Le Monde, 7 novembre 2003, par Jack-Alain Léger

Les derniers hommes libres d’Europe

Francis Marmande accompagne les pèlerins du Rocío qui, chaque année à Pentecôte, enflamment l’Andalousie. Neuf jours de folie, d’abandon festif et d’ivresse vivante.

Écoutez ! « La Marisma peuplée de héros, de toros, de hérons… » Et ceci : « je chipe une chaise, des chips, un chipiron. Je vole une ombre. » Ou encore tenez ! un dernier pour la route, qui sera longue jusqu’au Rocío : « l’air vibre. Il fait bon. Danses lentes, rondes, ni lestes ni ensorcelées. » Vous entendez ? Ce tempo de fandango, ou de séguédille ? Ce toque à rendre fou, la capiteuse cadence, palmas et palillos, le zapateado ponctuant chaque mot. L’impression de lire du français, pourtant ? Une impression, si señor ! C’est en fait un livre écrit en andalou, mais dont sans savoir un seul mot de castillan vous pouvez vous délecter. Vous me suivez ? Un autre fino ? C’est, dis-je, le premier livre écrit en langue flamenque par un Français. Par un Français – tiens, qui d’autre ? Marmande. Un virtuose, le plus swing d’entre nous… Oyez ! Assonances, rimes intérieures, allitérations à gogo : tout le fourbi du style qui vous met en joie – la mecanica enforica, disait Rossini qui en savait un bout sur la question. Et puis des fusées pascaliennes, et du primesaut, et du faux négligé à la marquise de Sévigné… Un écrivain, enfin ! Je ne vous fais pas le dessin.
L’Andalousie, dit-il, est une exagération. Et le pèlerinage du Rocío qui, chaque année à Pentecôte, jette dans le brasier de la Marisma un petit million de fous allant honorer la vierge miraculeuse, « petite divinité morose au mioche barbouillé », une exagération de l’Andalousie. Par des routes impossibles, ils vont à pied, à cheval, en calèche, en char à banc décoré, en roulotte, en 4 x 4, en 16 tonnes. Croyants et païens à la fois, ivres « dès le réveil : fino, manzanille, whisky, gin, vodka, vins et parfois vinasse, anis ». Jamais ivres morts : ivres vivants. Ils chantent à plus soif, alors ils boivent encore, et se gavent de douceurs, et festoient, et dansent devant des feux de joie. Ils sont dans un rêve éveillé. « Le rêve est l’excès du réel. » Sales mais très élégants. La fatigue excessive les déleste de leurs corps fourbus, leur délivre l’âme. Ils sont dans la douleur et dans la joie.
Hallucinant ! dirait-on à juste titre si le mot n’était, à propos de tout et n’importe quoi, n’importe quoi surtout, devenu la scie des captifs volontaires du « Loft » ou des fans, sous ecstasy, de Frédéric Beigbeder.
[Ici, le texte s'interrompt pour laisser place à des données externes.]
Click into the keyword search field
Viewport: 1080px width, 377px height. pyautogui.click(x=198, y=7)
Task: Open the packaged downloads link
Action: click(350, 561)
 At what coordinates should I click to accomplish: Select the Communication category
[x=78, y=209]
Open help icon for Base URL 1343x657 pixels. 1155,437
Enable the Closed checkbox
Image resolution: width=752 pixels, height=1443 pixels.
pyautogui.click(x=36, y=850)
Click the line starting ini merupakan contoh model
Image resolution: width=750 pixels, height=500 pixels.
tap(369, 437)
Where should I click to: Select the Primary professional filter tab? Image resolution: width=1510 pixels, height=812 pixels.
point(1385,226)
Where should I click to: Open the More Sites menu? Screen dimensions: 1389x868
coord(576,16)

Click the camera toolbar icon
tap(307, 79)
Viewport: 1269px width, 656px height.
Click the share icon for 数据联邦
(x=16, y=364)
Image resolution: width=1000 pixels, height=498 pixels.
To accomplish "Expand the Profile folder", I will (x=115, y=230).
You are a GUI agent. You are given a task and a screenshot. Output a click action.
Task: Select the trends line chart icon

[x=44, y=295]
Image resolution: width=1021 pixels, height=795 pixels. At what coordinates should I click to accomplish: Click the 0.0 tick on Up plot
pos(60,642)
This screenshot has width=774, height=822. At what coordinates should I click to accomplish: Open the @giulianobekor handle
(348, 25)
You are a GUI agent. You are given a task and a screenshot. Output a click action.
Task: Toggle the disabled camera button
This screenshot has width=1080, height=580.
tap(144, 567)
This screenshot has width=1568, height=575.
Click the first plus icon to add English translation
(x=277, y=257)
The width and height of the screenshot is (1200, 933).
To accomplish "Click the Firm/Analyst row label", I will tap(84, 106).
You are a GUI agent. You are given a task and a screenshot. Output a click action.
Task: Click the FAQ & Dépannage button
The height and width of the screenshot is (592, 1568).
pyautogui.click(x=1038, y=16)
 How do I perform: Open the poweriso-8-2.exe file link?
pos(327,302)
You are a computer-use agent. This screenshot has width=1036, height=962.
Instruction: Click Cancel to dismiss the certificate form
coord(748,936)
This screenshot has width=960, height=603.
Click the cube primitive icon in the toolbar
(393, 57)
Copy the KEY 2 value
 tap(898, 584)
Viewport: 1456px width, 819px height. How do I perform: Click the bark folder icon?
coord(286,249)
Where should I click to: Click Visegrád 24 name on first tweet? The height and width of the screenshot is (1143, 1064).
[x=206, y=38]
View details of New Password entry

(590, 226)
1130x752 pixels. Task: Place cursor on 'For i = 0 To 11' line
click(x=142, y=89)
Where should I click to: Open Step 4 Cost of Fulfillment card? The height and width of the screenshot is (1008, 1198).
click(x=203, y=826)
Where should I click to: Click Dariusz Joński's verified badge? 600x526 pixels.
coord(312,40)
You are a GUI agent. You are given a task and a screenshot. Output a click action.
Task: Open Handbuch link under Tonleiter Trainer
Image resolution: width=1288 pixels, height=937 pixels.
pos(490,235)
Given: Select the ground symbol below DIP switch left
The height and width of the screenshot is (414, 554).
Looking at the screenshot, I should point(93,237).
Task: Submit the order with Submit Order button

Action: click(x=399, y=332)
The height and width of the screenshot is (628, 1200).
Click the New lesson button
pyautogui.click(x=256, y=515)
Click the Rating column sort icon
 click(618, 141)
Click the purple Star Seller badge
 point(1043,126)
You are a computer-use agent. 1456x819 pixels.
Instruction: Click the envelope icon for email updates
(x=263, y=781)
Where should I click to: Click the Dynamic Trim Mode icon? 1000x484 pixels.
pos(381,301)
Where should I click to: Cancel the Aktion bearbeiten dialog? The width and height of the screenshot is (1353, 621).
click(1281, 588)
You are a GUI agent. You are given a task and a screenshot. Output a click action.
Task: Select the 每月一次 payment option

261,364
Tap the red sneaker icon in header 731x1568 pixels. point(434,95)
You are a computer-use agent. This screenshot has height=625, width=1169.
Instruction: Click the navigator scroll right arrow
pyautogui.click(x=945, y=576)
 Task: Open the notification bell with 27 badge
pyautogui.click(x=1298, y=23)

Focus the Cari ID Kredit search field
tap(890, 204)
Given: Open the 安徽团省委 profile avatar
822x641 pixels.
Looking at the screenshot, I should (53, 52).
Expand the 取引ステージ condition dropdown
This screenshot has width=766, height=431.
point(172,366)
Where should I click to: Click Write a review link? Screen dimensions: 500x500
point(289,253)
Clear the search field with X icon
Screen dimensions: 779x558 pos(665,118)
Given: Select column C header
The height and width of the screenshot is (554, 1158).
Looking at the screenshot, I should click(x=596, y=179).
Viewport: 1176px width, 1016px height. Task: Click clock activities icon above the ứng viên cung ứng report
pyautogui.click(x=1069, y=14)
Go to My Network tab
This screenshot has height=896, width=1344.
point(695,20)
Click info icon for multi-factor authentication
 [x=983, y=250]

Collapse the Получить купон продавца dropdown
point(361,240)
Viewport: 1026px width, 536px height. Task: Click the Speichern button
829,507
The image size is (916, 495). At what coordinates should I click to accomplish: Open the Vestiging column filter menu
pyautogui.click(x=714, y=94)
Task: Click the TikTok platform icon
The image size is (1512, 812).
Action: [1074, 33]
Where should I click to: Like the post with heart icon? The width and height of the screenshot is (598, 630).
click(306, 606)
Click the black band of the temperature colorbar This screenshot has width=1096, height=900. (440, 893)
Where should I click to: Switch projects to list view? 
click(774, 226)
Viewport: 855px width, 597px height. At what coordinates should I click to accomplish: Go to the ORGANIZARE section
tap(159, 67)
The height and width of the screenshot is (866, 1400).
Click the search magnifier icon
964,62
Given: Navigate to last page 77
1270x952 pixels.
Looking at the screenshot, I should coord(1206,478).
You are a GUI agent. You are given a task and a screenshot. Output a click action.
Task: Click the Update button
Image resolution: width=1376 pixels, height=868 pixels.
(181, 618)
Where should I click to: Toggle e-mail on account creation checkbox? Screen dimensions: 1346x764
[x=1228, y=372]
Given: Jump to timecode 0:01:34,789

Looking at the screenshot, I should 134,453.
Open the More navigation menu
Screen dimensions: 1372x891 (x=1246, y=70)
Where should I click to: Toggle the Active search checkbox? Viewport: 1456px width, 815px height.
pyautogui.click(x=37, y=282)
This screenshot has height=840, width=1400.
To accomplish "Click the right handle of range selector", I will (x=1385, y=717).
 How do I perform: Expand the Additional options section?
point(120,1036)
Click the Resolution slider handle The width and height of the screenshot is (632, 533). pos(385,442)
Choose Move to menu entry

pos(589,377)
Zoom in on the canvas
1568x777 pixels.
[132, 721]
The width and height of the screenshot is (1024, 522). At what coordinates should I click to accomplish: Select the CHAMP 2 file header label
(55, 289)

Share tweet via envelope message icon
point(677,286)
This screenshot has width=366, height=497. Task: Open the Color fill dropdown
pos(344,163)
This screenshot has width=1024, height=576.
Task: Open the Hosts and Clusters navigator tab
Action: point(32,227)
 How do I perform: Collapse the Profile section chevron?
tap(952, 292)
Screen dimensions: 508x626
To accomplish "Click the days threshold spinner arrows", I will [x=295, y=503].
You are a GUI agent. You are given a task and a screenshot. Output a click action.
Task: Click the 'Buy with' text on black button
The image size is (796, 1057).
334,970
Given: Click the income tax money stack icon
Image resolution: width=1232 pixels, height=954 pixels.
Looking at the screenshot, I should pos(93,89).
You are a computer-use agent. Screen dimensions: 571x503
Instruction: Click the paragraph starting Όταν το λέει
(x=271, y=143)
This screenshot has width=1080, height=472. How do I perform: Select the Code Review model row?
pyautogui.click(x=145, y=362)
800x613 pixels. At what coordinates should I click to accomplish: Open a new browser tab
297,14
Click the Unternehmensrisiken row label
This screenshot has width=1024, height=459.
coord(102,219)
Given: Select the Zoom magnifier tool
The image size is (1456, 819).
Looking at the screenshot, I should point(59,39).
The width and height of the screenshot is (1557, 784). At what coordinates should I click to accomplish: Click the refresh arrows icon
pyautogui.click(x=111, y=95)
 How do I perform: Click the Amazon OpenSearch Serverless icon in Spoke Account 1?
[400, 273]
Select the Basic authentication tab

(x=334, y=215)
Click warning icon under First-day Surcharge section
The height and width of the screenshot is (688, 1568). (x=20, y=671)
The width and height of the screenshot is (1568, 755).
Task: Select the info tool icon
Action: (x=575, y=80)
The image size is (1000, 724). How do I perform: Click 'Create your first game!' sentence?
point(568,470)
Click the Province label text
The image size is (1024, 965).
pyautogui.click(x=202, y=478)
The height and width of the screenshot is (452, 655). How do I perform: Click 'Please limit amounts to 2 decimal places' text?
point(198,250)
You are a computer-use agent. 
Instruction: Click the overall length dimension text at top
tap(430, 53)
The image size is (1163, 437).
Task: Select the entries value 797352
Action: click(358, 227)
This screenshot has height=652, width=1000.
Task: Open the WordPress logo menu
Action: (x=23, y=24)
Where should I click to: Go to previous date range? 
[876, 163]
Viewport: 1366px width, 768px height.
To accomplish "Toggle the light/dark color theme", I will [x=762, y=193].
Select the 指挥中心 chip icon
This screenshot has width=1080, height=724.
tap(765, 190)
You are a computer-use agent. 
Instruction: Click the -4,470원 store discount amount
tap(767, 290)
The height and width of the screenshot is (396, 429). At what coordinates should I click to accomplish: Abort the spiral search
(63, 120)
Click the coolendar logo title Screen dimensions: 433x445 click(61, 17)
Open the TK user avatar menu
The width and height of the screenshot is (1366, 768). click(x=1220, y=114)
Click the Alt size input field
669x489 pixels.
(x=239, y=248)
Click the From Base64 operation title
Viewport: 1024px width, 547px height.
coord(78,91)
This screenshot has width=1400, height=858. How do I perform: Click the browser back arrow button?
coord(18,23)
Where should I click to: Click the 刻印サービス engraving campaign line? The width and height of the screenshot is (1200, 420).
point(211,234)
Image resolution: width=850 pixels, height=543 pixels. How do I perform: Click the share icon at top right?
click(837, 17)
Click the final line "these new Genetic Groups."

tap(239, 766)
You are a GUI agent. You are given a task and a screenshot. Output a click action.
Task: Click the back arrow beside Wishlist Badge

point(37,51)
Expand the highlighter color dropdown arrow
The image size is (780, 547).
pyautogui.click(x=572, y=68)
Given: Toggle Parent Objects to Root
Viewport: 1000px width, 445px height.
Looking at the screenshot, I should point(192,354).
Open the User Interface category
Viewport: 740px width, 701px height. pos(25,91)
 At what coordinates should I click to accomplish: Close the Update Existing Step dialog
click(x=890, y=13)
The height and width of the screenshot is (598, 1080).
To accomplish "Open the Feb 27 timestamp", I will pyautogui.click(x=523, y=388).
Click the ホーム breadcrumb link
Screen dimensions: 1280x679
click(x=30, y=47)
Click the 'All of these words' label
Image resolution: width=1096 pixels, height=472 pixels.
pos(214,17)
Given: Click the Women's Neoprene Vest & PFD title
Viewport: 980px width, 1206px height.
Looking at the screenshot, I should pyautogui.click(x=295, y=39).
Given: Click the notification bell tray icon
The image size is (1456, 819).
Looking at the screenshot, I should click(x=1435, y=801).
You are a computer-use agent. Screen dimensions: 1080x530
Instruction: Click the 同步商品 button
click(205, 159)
Surréaliste ! si le moindre maire divers droite creusois, si le plus obscur député socialiste transcourant alternatif ne nous assénaient à tout va du « surréaliste ! ». Mais nous sommes ici dans le monde réel et non notre monde « réellement renversé » tel que décrit par Guy Debord. Dans le monde réel, dans ce qu’il en reste, la joie « consiste en une approbation de l’existence tenue pour irrémédiablement tragique : auquel cas la joie est paradoxale mais n’est pas illusoire » (Clément Rosset).
Marmande nous invite a l’accompagner dans ce pèlerinage qu’il accomplit, lui, en 1987. Les Rocieros sont vus avec l’œil d’Henri Michaux observant les mœurs étranges des Hacs ou des Orhus qui croient, comme eux, que « l’homme n’est pas un rêve mais un effort vers l’être ». Ils nous sont aussi proches que ces Bororos de Lévi-Strauss « qui se prennent pour des Araras ». Pour qui se prennent les Rocieros, ces pèlerins baptisés de mystique rosée (rocío), de bière, de sueur, d’essence, d’huile de friture ? Mais, avec raison, pour les derniers hommes libres d’Europe ! Les seuls à échapper, serait-ce seulement neuf jours, à la maladie de l’Occidental productif et dépressif. Rocío est un livre vibrant de duende. ¡Hombre!